Blood Follows: A Tale of Bauchelain and Korbal Broach
Steven Erikson
Night Shade (128p)
$25. ISBN: 1-597800-04-X
The only fault of this playfully brutal novella lies in its brevity, but that
may be an asset as well. Erikson's Malazan Books of the Fallen are a truly epic
series already closing in on two million words (third volume, Memories of Ice,
just out in US; sixth book [The Bonecutters came out in the UK in March 2006]). Ingenious and
intricate, the series is immensely rewarding for those with the stamina (and,
dare it be said, intelligence?) to appreciate them and this simpler, short tale
gives a small, but addictive, taste.
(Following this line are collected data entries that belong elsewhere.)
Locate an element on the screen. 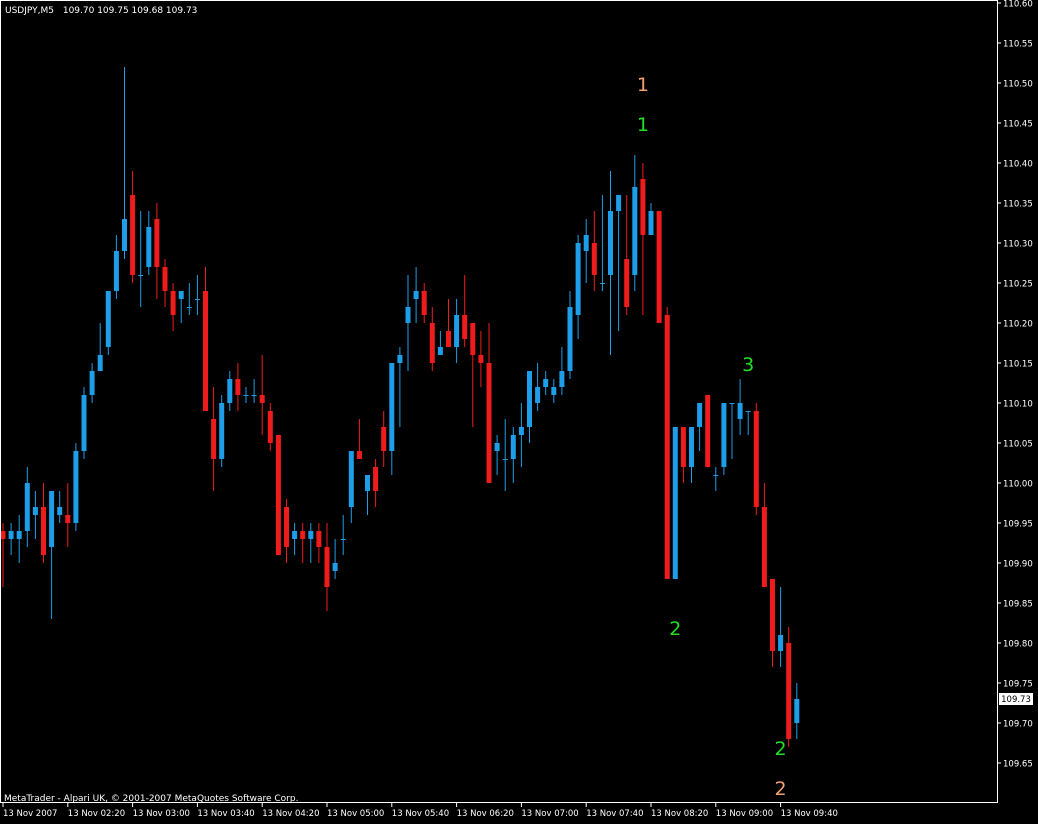  y-tick-label: 109.85 is located at coordinates (1018, 605).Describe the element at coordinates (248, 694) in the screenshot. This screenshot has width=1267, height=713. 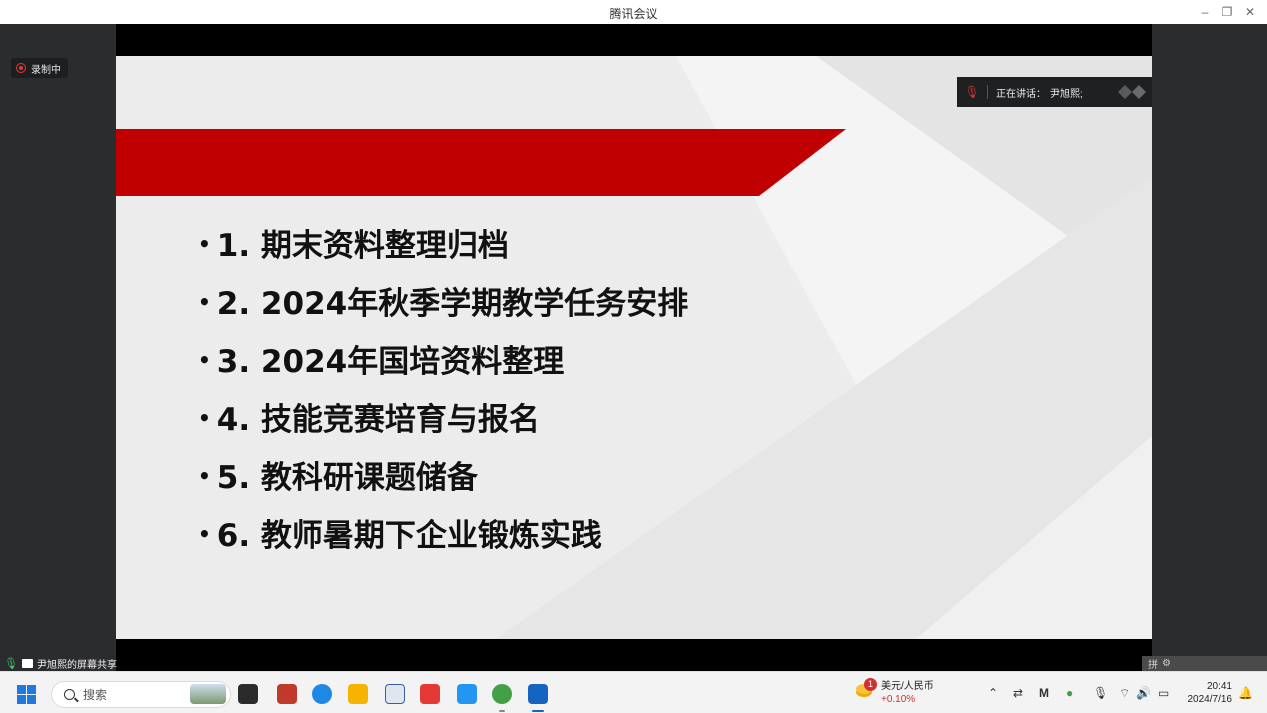
I see `task-view-icon` at that location.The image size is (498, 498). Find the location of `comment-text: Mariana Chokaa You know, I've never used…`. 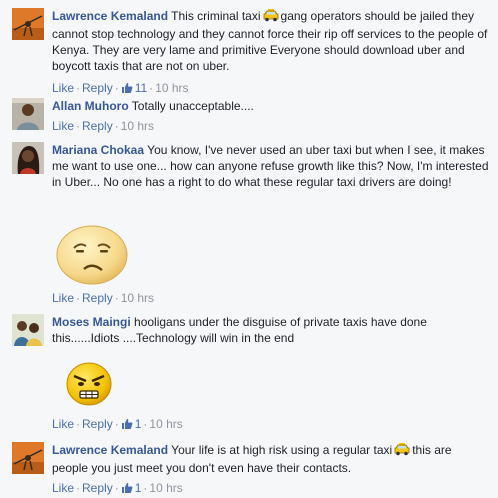

comment-text: Mariana Chokaa You know, I've never used… is located at coordinates (271, 166).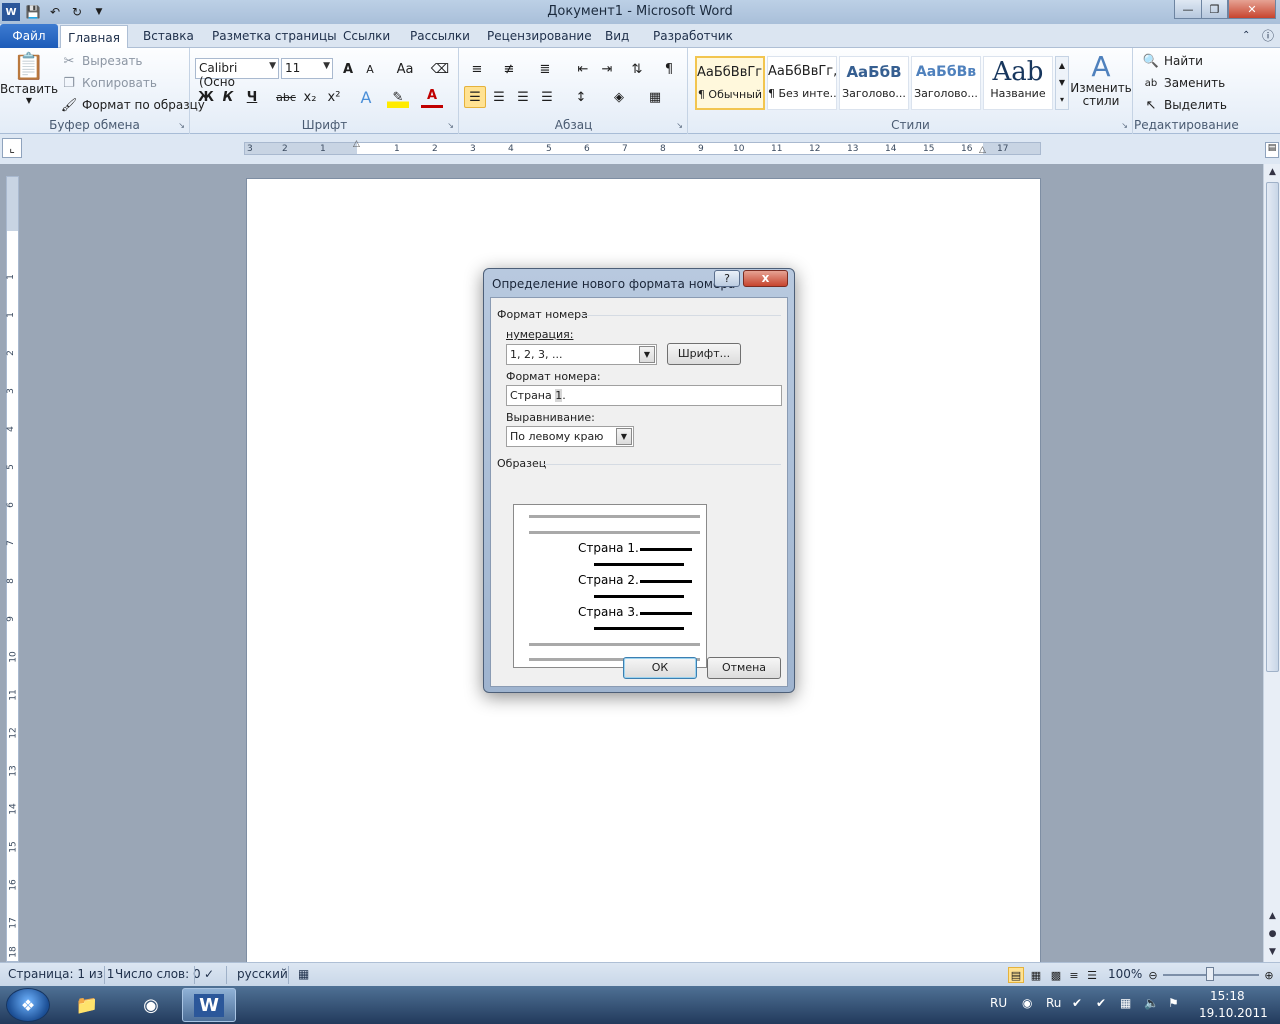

Set in the port city of Lamentable Moll,
the story follows the luckless Emancipor Reese whose most-recent employer is a
victim of a killer whose gruesome nightly murders have panicked Moll's citizens
both high and low. Even the City Watch's Sergeant Guld's esteemed detecting
skills are stymied as he tries to find the monstrous murderer who takes souls as
well as lives. 'Mancy finds employment as a manservant with a foreign
necromancer, Bauchelain and his never-present necromantic comrade the eunuch
Korbal Broach and Guld eventually solves the crimes, but the novella is also
packed with eccentric Eriksonian secondary characters and subplots along with
considerable mayhem and black humor. Although barely glimpsed here, the
malevolent Bauchelain and Broach resemble Fafhrd and the Grey Mouser gone very,
very bad. They and their hapless manservant could easily support a series of
adventure. (Indeed, Night Shade [publisheda second Bauchelain and
Broach novella, The Healthy Dead, in January 2006. It, too, was] previously published by PS in the UK.)